A few short years ago, Lumineers by Den–Mat Holdings LLC exploded into the marketplace with direct consumer advertising about a product that had been around for 25 years. This once again popularized no preparation veneers, with consumers knocking on dentists' doors for the concept.
As a result, there was a backlash in the dental community, with many dental laboratories claiming no preparation wasn't good and didn't work. It certainly seems that the truth has changed because it's now hard to find a dental lab that does not offer some kind of no/minimal preparation veneer. There is now a whole myriad of no preparation veneer options, including Glidewell's Vivaneers, Arrowhead's Razor Thin Veneers, and many others.

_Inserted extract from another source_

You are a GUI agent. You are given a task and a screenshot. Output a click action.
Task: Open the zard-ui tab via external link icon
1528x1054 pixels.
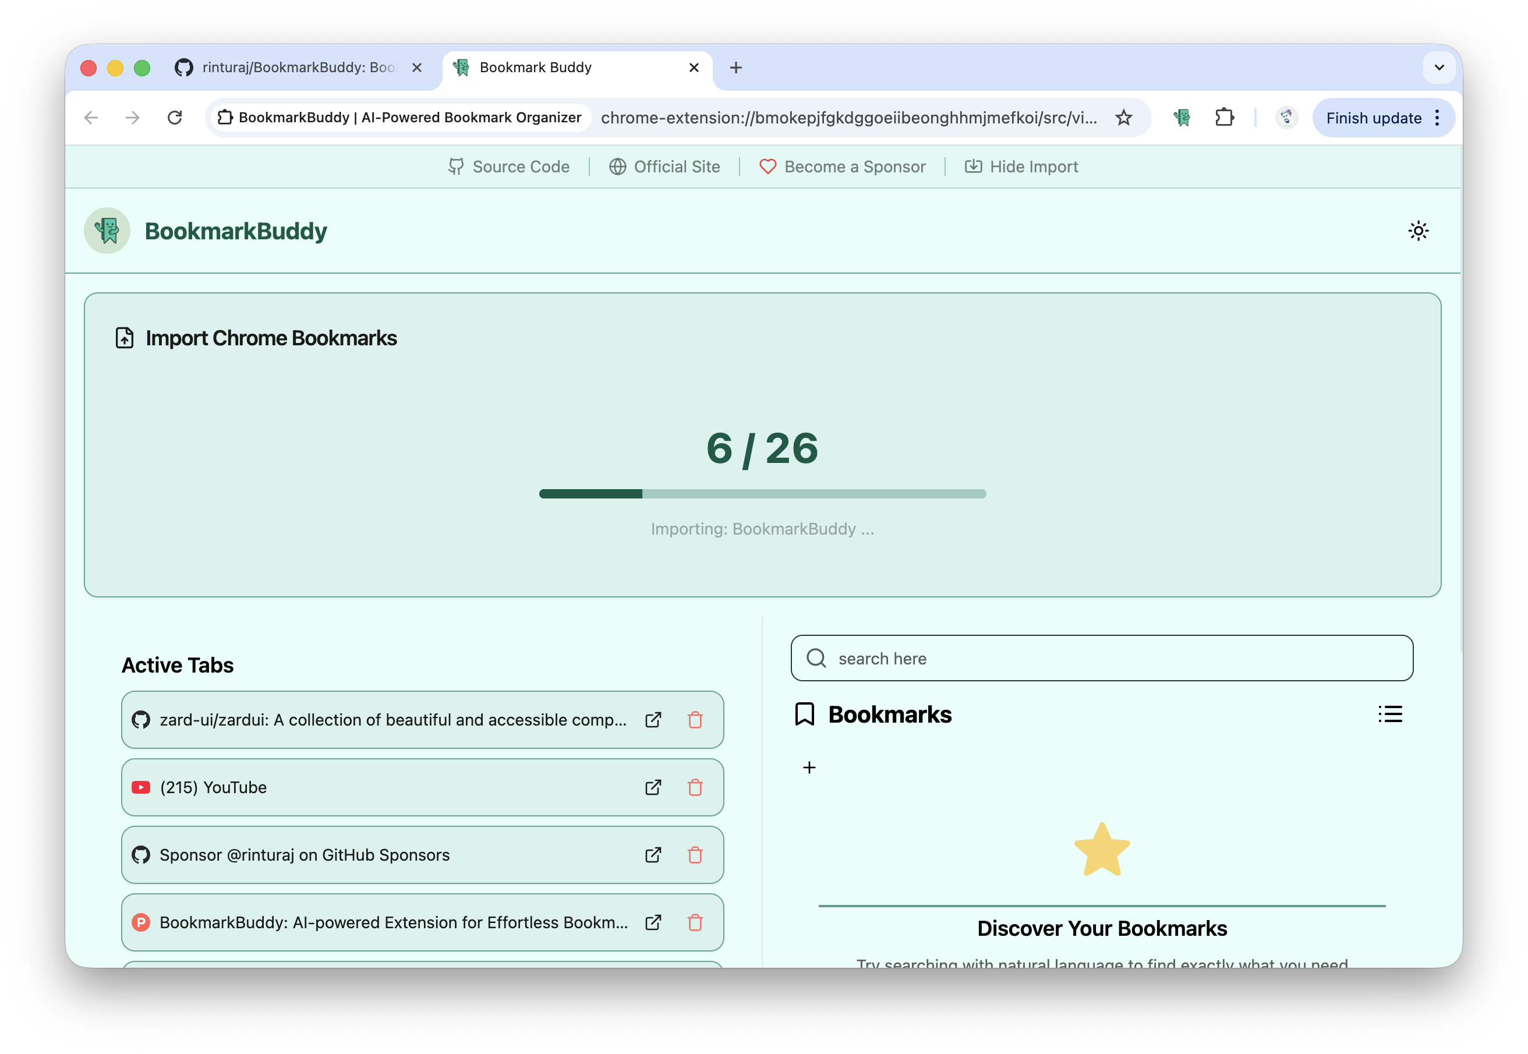(x=653, y=720)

The biggest complaints about no preparation veneers were that they were too bulky and too opaque. Patients may have been satisfied with the esthetics, but dentists weren't thrilled with the opacity or bulkiness of the veneers. While it is true that when the patient is satisfied the case can be considered successful, we also need to feel good about what we are providing the patient. Sometimes these problems are related to the dentist's improper case selection, and other times it is the laboratory's use of the wrong kind of porcelain for the technique.
A no/minimal preparation veneer is a specialized veneer technique, which requires specialized porcelain. To be successful, you need a porcelain that can be fabricated very thin yet still be strong enough to withstand the pressures of being seated on the tooth.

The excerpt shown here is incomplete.